Partindo do entendimento de que o Pronera é resultante da correlação de forças entre os movimentos sociais e o Estado, cujos contextos expressam dinâmicas de avanços e retrocessos na participação da sociedade civil na gestão do Programa, o presente artigo se propõe a problematizar a relação entre o Estado e os movimentos sociais, evidenciando suas contradições, limites e possibilidades no que se refere aos processos de gestão do Pronera, de 1998 a 2016, por meio do estudo comparativo dos manuais de operacionalização publicados no período.

A pesquisa científica, enquanto um ato de compreensão das materialidades objetivas, tem sentido quando compreendemos que a realidade “pode ser conhecida e modificada” uma vez que a dialética “reconhece que essa materialidade se movimenta e, se ela se movimenta, ela é histórica”, constituindo-se de um emaranhado de contradições (FREITAS, 2007, p. 54-55). Nesta perspectiva, o presente trabalho, que consiste em pesquisa bibliográfica e documental, insere-se no conjunto de estudos que objetivam contribuir com a análise do percurso da Educação do Campo a partir da “compreensão das tendências de futuro para poder atuar sobre elas” (CALDART, 2009, p. 36).

*Informações extraídas*
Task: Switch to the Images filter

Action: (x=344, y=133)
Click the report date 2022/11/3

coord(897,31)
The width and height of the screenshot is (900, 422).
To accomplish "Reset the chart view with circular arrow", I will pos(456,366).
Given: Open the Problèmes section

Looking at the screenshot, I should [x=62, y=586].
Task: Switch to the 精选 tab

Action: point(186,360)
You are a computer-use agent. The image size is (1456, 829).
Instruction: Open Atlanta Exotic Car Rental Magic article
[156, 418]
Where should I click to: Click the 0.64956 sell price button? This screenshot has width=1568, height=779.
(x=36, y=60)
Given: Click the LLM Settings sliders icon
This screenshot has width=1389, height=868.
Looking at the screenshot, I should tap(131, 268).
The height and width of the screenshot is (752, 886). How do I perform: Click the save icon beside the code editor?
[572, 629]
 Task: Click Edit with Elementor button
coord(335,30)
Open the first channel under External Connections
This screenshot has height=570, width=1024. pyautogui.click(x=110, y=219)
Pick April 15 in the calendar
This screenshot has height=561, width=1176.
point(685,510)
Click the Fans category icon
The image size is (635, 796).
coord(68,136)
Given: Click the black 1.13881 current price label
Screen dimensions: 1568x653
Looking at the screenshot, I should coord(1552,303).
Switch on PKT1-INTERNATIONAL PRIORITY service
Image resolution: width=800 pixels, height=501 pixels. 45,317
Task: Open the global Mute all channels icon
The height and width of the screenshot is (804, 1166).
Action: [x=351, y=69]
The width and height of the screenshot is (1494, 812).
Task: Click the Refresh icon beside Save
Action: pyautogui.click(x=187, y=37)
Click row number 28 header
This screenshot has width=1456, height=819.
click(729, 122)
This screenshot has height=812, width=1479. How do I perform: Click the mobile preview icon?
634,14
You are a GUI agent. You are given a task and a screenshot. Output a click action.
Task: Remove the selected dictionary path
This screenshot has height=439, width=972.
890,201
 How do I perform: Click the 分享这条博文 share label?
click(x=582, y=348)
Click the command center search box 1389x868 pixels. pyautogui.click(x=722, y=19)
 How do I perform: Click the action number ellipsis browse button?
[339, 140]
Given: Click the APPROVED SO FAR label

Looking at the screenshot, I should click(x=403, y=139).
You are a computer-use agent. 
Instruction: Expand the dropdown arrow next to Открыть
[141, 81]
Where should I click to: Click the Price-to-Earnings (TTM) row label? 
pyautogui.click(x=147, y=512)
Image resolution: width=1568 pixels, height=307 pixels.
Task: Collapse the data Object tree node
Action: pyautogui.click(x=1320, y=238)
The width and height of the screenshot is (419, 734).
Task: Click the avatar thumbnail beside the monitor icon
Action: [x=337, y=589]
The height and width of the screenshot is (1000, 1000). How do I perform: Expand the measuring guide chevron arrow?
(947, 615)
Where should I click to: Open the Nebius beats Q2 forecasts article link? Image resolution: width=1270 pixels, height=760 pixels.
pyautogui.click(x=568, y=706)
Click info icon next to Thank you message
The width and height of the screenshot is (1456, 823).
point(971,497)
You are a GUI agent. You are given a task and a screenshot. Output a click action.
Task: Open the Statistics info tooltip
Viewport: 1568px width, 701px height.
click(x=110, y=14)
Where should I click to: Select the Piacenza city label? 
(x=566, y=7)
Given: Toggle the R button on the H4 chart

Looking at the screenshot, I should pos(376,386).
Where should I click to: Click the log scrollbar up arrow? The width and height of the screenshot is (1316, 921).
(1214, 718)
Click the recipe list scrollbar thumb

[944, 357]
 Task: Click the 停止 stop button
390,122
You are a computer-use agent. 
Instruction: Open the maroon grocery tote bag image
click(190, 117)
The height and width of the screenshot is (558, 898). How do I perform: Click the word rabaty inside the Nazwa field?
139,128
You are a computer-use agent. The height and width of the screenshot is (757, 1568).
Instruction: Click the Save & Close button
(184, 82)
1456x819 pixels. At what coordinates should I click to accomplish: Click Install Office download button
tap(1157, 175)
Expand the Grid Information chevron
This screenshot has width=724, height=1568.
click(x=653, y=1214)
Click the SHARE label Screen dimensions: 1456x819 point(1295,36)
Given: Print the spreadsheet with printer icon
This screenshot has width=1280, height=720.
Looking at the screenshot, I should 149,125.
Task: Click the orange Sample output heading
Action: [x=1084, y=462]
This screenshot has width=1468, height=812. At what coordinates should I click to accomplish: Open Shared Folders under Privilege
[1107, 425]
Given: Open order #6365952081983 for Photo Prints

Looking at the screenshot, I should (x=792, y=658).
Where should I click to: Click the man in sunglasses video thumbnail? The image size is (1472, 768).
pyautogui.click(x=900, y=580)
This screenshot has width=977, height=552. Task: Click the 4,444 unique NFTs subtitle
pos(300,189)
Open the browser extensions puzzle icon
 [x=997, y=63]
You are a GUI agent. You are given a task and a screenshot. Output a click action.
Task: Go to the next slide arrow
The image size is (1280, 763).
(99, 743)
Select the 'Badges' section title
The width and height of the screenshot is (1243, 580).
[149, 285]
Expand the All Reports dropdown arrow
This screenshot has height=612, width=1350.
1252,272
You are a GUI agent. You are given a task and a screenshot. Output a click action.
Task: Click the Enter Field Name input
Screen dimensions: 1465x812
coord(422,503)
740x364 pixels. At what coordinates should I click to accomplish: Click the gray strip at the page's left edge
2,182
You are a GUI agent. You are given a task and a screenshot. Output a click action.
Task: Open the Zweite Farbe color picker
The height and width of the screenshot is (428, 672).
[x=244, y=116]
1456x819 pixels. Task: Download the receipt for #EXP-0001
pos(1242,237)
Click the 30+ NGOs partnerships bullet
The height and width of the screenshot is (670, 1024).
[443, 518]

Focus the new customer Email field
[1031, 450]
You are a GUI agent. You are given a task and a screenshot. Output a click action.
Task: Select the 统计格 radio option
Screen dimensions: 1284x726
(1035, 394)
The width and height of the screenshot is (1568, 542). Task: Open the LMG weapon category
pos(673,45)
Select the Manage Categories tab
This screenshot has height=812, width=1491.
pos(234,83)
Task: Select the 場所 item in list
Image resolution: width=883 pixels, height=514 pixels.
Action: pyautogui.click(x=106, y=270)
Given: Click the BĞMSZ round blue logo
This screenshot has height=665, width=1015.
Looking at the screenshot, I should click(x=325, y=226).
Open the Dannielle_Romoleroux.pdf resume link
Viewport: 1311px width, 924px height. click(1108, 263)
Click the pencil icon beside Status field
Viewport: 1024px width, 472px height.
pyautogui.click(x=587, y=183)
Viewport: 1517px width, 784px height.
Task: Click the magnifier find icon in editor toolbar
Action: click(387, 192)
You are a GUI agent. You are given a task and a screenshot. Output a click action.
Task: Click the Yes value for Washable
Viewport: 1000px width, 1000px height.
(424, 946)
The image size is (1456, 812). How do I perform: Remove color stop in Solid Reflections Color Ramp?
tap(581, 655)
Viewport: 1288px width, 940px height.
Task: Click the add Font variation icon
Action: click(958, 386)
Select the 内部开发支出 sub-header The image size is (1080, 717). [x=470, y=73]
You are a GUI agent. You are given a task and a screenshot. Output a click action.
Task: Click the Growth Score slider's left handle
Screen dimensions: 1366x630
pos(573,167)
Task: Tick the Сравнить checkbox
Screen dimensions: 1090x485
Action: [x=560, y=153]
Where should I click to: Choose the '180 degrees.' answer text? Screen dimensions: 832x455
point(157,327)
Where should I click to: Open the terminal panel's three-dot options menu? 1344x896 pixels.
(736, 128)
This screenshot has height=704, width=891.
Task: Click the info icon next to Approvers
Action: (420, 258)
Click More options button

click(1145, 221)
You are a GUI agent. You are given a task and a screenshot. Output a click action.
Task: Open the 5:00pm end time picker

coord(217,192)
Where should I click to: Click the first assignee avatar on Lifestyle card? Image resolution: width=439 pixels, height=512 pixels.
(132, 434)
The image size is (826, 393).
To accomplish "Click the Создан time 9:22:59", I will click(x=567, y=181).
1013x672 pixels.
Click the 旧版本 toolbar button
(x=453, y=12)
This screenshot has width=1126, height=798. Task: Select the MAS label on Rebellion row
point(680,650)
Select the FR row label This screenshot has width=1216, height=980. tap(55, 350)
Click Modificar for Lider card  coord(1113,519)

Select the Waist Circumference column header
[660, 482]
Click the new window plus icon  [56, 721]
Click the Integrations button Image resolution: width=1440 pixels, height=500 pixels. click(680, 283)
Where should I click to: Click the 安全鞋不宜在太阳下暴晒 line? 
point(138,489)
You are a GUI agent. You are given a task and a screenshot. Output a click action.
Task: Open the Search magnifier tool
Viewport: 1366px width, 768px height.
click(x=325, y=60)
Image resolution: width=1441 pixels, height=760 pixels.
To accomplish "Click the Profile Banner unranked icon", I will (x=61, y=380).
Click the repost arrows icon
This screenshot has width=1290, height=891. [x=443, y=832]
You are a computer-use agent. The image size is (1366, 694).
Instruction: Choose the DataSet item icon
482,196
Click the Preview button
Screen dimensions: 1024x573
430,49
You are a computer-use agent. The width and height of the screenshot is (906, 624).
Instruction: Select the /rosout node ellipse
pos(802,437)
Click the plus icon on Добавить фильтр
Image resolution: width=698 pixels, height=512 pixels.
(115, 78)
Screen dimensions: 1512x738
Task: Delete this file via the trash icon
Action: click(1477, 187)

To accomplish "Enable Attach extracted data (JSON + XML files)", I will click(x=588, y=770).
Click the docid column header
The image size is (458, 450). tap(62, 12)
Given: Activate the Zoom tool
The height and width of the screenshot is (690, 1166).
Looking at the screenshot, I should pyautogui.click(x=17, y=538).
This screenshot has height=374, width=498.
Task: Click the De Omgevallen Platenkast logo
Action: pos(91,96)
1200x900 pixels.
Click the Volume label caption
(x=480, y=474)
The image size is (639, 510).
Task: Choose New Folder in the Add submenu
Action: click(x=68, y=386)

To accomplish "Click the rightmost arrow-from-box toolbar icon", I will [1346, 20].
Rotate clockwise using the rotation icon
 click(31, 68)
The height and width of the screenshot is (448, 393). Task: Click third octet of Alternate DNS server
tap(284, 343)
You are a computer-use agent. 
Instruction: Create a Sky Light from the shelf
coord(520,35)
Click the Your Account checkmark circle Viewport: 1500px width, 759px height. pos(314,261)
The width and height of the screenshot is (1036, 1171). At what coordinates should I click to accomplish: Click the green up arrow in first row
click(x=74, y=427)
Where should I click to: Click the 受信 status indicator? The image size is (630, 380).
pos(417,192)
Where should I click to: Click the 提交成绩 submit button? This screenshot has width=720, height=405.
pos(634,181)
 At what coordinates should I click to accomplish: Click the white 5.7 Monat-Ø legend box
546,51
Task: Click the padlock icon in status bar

*Instruções do exercício*
- a) Diga se cada afirmação concorda com o trecho sobre o Pronera, respondendo sim ou não e citando as palavras do trecho que decidem: (i) o artigo examina a gestão do Pronera de 1998 a 2016; (ii) o trabalho consiste em pesquisa de campo com entrevistas; (iii) a análise compara os manuais de operacionalização publicados no período.
- b) Reproduza fielmente a parte do trecho sobre o Pronera que começa em "Partindo do entendimento" e vai até "publicados no período.", incluindo este final.

*Gabarito*
- a)
(i) Sim: “de 1998 a 2016”.
(ii) Não: “que consiste em pesquisa bibliográfica e documental”.
(iii) Sim: “por meio do estudo comparativo dos manuais de operacionalização publicados no período”.

- b)
Partindo do entendimento de que o Pronera é resultante da correlação de forças entre os movimentos sociais e o Estado, cujos contextos expressam dinâmicas de avanços e retrocessos na participação da sociedade civil na gestão do Programa, o presente artigo se propõe a problematizar a relação entre o Estado e os movimentos sociais, evidenciando suas contradições, limites e possibilidades no que se refere aos processos de gestão do Pronera, de 1998 a 2016, por meio do estudo comparativo dos manuais de operacionalização publicados no período.